The Use of Novel Adopters for Acute Rib Fixation in Critical Chest Trauma, Undertaken by Orthopaedic Surgeons: an Observational Cohort Study

DOI: 10.1515/jccm-2015-0016

Background: Surgical stabilisation of acute rib fractures has recently undergone rapid change in the UK with respect to what type of injury is surgically stabilised and who undertakes the operation. This paper presents a review of the literature on surgical fixation and presents our early clinical experience using a recently introduced stabilising system.
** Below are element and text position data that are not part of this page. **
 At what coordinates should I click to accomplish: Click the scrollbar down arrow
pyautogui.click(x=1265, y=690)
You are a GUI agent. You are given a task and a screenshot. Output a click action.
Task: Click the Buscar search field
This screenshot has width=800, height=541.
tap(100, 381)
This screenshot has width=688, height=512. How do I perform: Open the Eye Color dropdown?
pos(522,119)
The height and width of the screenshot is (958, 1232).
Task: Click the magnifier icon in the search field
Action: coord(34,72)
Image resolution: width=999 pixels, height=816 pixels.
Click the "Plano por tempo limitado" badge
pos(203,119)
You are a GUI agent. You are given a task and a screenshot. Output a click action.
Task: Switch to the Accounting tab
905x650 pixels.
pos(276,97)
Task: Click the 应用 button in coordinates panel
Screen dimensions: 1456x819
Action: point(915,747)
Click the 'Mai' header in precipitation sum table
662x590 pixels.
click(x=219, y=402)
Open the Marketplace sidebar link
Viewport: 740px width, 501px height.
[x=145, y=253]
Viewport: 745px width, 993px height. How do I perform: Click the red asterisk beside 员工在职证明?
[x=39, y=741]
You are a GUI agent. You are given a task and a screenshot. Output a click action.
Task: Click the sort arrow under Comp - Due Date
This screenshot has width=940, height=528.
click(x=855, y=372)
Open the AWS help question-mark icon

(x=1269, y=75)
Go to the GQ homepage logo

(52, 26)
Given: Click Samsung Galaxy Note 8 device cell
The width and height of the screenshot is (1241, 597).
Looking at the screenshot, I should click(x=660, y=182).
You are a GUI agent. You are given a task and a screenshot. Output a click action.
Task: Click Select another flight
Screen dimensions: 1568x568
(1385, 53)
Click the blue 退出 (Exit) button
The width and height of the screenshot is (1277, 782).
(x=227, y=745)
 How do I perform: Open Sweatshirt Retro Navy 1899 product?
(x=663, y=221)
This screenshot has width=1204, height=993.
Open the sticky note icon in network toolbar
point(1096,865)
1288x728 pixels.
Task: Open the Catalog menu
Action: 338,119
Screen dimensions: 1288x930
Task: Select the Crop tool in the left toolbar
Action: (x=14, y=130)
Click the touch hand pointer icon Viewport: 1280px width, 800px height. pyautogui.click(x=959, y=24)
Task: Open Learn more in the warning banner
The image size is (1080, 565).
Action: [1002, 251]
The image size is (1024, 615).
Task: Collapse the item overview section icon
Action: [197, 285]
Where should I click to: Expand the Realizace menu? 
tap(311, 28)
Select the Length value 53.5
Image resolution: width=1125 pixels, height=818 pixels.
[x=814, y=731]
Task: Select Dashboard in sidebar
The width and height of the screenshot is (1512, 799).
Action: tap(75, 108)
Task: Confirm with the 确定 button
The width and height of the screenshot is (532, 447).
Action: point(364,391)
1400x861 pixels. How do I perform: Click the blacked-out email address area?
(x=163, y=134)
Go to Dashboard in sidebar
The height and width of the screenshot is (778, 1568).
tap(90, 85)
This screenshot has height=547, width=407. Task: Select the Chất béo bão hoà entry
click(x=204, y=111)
Methods: Data was prospectively collected from the first 10 patients undergoing surgical stabilisation of acute rib fractures using the Synthes Matrix RIB plating system. The data included demographics, Injury Severity Score, length of stay in Intensive Care, length of time on a ventilator, analgesic requirements, pneumonia rates and mortality. Patients were followed up until they were discharged from hospital.
Results: Patients had an average Injury Severity Score of 26 (16-57), the average number of ribs fractured was 8.2 (4-14), nine patients had flail chest and one had multiple fractures, mean time from injury to fixation was 2.8 days. In the reported cohort, there were no deaths, two pneumonias (one had pneumonia on presentation). The average length of stay on a ventilator was three days and the average length of stay in Intensive Care was ten days.
Conclusion: The early results of this procedure are encouraging. We feel that the modern implants will provide superior results to the highly variable implants that have previously been used. Our results support the literature, showing that with this system, there is a decrease in mortality and morbidity and a decrease in the length of time on a ventilator and stay in Intensive Care.